• [TASK]: Set the records down again exactly, apart from any pictures in them.

• [RECORDS FOR PROCESSING]:
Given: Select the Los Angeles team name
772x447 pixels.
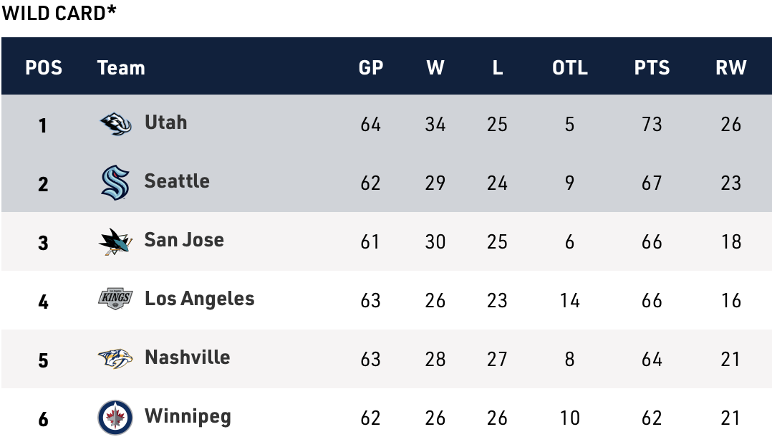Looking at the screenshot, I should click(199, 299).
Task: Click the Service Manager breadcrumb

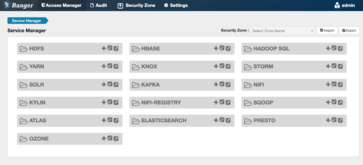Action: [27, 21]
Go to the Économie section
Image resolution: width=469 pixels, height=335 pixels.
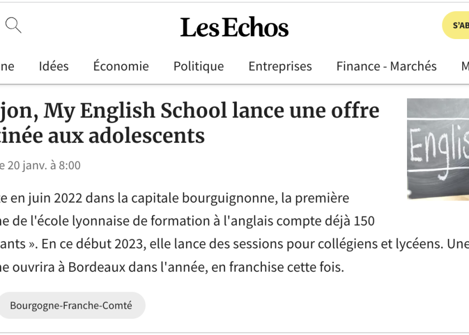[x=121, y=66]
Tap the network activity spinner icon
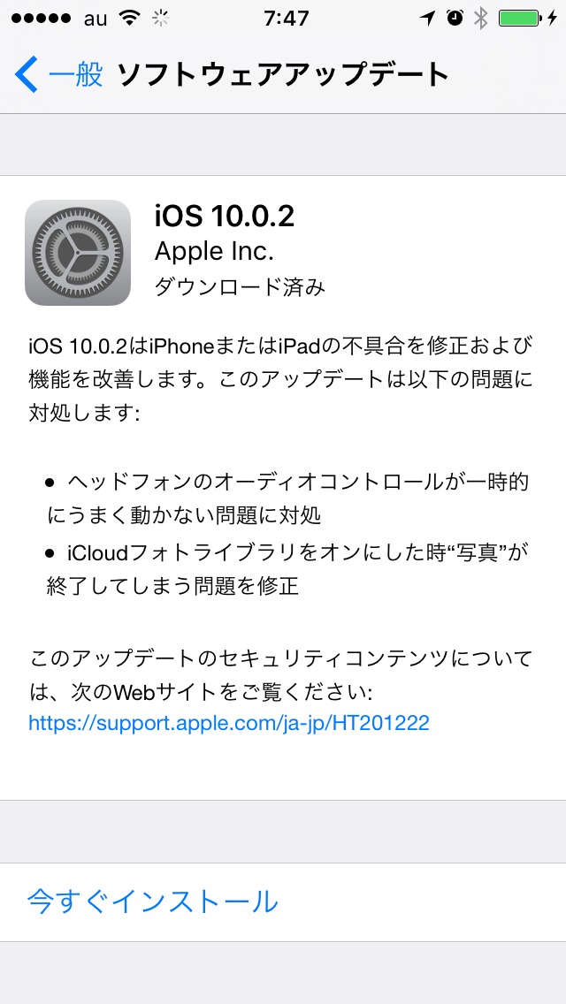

• [WRITTEN RESPONSE]:
Given: Select the Los Angeles team name
772x447 pixels.
Looking at the screenshot, I should click(199, 299).
Task: Click the Service Manager breadcrumb

Action: [27, 21]
Go to the Économie section
Image resolution: width=469 pixels, height=335 pixels.
[x=121, y=66]
Tap the network activity spinner icon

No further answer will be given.